In the ink jet ink composition described above, the ink jet ink composition may further contain polyols having a standard boiling point of higher than 280° C.

According to the ink jet ink composition, clogging is more likely to be suppressed.

A recording method performed by using an ink jet recording device that includes an ink jet head, the method including a step of jetting an ink jet ink composition from the ink jet head to make the ink jet ink composition adhere to a recording medium, in which the ink jet ink composition is the ink jet ink composition described above.

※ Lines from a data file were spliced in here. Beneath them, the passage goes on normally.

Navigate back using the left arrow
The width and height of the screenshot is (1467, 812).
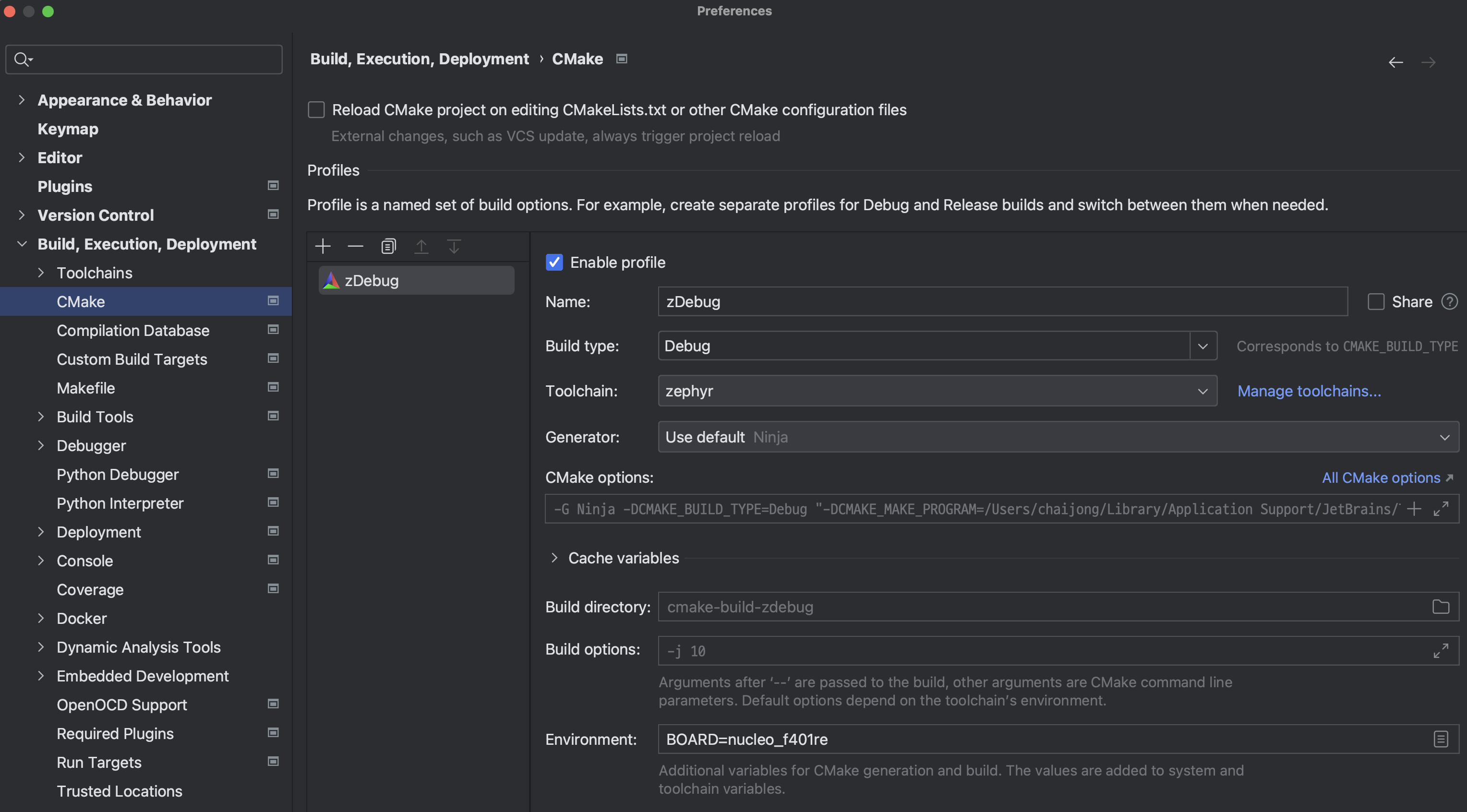pyautogui.click(x=1396, y=62)
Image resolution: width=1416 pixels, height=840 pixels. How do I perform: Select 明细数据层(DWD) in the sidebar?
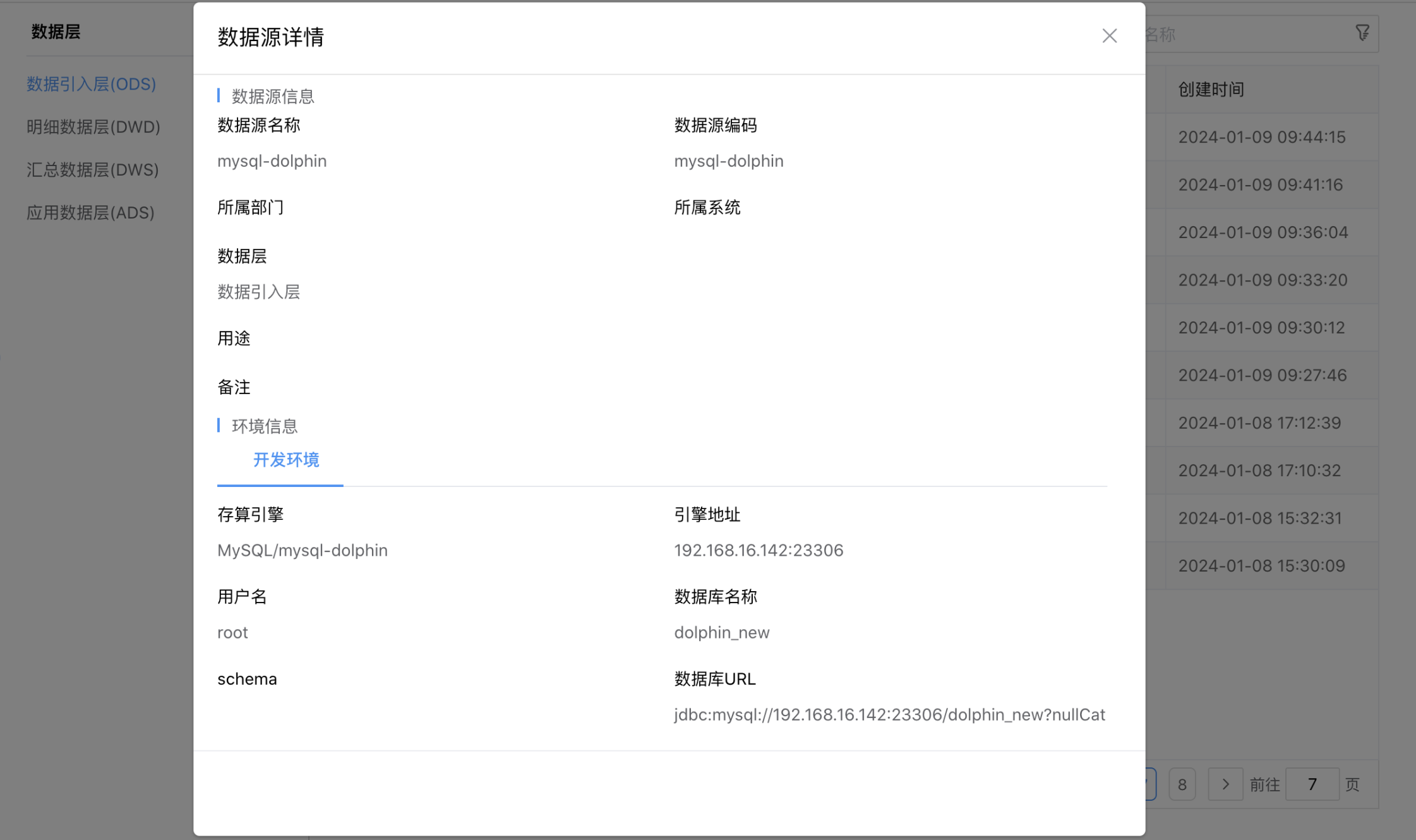coord(93,127)
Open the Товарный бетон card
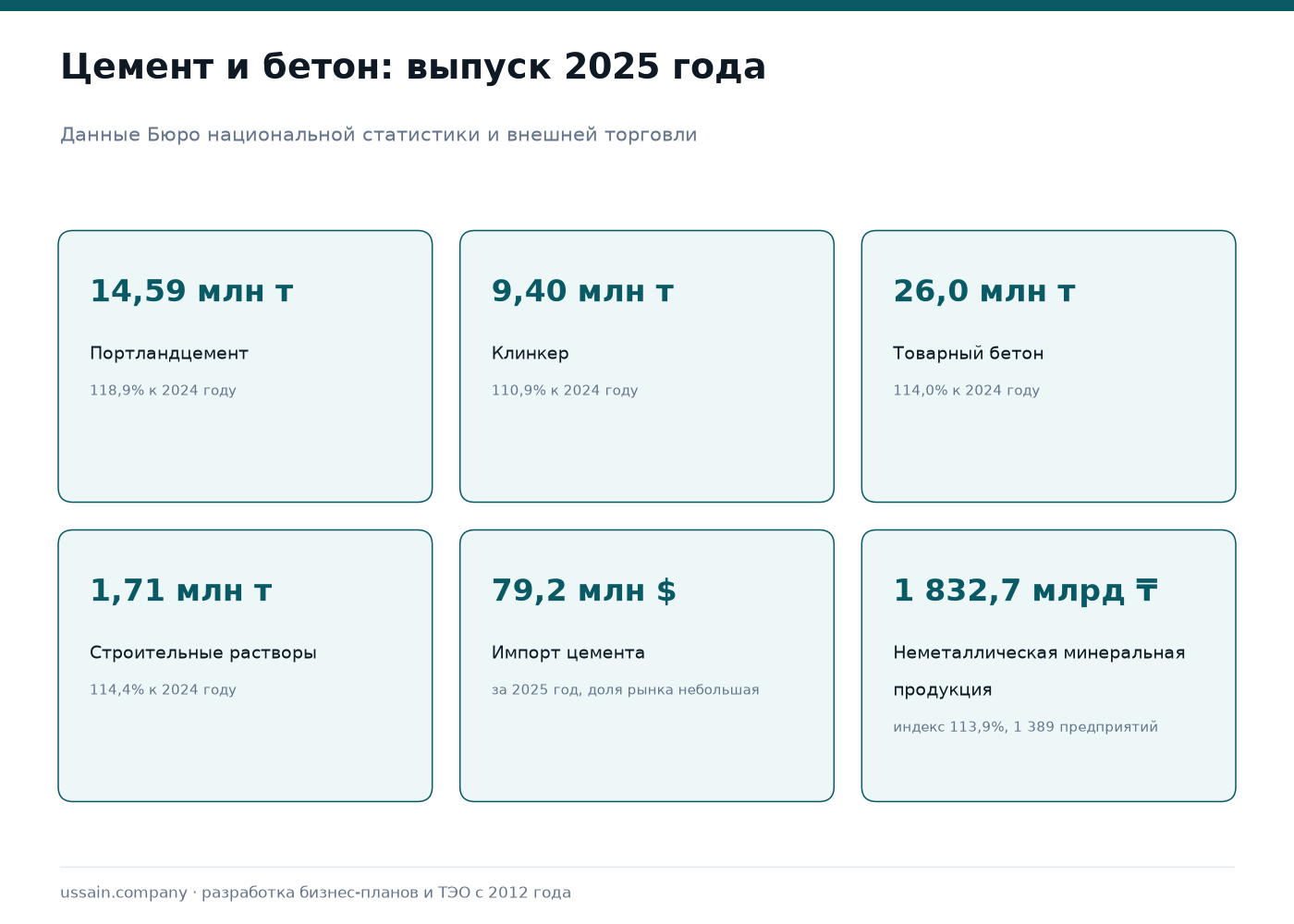The width and height of the screenshot is (1294, 924). click(x=1049, y=366)
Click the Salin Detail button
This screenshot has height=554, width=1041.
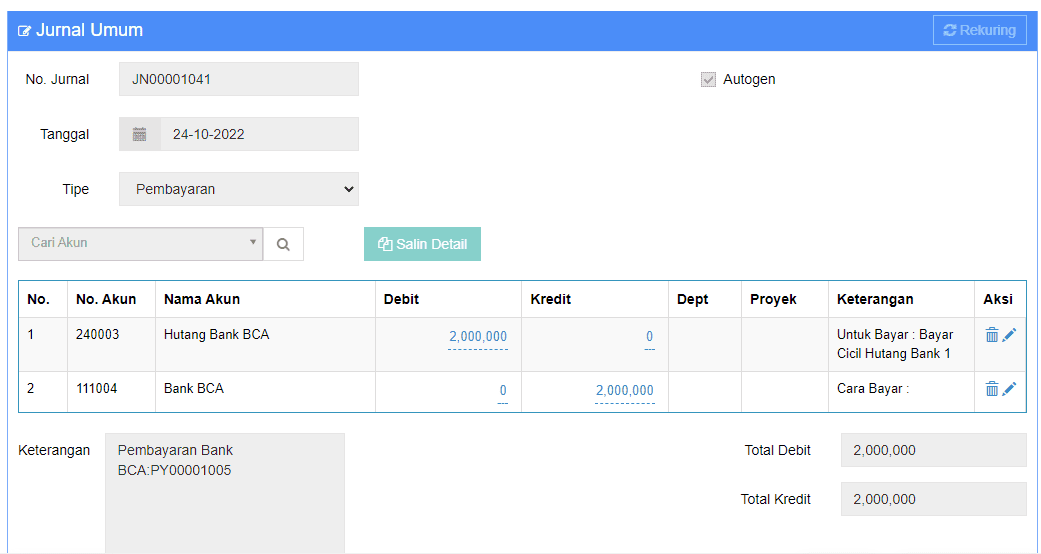point(422,244)
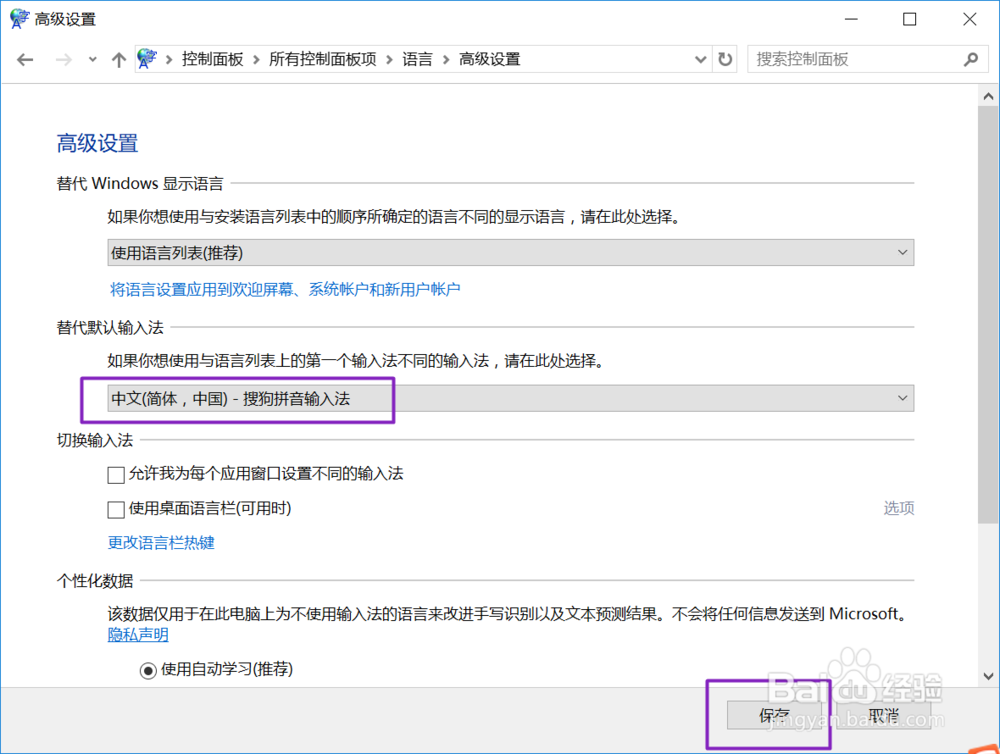Viewport: 1000px width, 754px height.
Task: Enable the desktop language bar checkbox
Action: click(116, 509)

According to the recording method, since the self-dispersing pigment has the surface containing a phosphorus-containing group, the color developability of an image to be obtained is excellent. Further, since the ink jet ink composition contains a water-soluble resin, the fixing properties of the image are excellent, the image is quickly fixed, and thus the color developability is excellent and the recording can be performed at a higher speed. Further, the fixing properties of the image can be sufficiently obtained due to the water-soluble resin even when a self-dispersing pigment that tends to have insufficient fixing properties is used. Further, since the ink jet ink composition contains a betaine, drying and solidification of the water-soluble resin in a nozzle and an ink supply passage are suppressed. These effects are exhibited by the interaction of the specific formulation of the self-dispersing pigment containing a phosphorus-containing group, the water-soluble resin, and the betaine.

In the recording method described above, a recording speed may be 20 sheets/min or greater.

According to the recording method, the image is quickly fixed, and thus the recording can be performed at a higher speed.

Claims

1. An aqueous ink jet ink composition comprising:

a self-dispersing pigment;

a water-soluble resin; and

a betaine,

wherein the self-dispersing resin is a self-dispersing resin obtained by introducing a phosphorus-containing group to the pigment,

the water-soluble resin has an acid value of 250 mgKOH/g or greater and 600 mgKOH/g or less,

a content of the self-dispersing pigment is 3.5% by mass or greater and 8.5% by mass or less with respect to a total mass of the ink composition,

a mass ratio (self-dispersing pigment/water-soluble resin) of the self-dispersing pigment to the water-soluble resin is 2.8 or greater and less than 30, and

a content of the betaine is 2.58 by mass or greater and 9.5% by mass or less with respect to the total mass of the ink composition.

2. The ink jet ink composition according to claim 1,

wherein the phosphorus-containing group is a phosphonic acid group.

3. The ink jet ink composition according to claim 1,

wherein a content of the water-soluble resin is 0.3% by mass or greater and 2% by mass or less with respect to the total mass of the ink composition.

4. The ink jet ink composition according to claim 1,

wherein a content of a resin particle is less than 0.1% by mass with respect to the total mass of the ink composition.

5. The ink jet ink composition according to claim 1,

wherein the water-soluble resin is selected from an acrylic resin or a maleic acid-based resin.

6. The ink jet ink composition according to claim 1,

wherein a proportion of a water-soluble monomer in the water-soluble resin is 30% by mass or greater and 60% by mass or less when an amount of all monomers in the water-soluble resin is set to 100% by mass.

7. The ink jet ink composition according to claim 1,

wherein the betaine is selected from trialkylglycine.

8. The ink jet ink composition according to claim 1,

wherein the ink composition is used for performing recording on an absorbing recording medium.

9. The ink jet ink composition according to claim 1, further comprising:

polyols having a standard boiling point of higher than 280° C.

10. A recording method performed by using an ink jet recording device that includes an ink jet head, the method comprising:

jetting an ink jet ink composition from the ink jet head to make the ink jet ink composition adhere to a recording medium,

wherein the ink jet ink composition is the ink jet ink composition according to claim 1.

11. The recording method according to claim 10,

wherein a recording speed is 20 sheets/min or greater.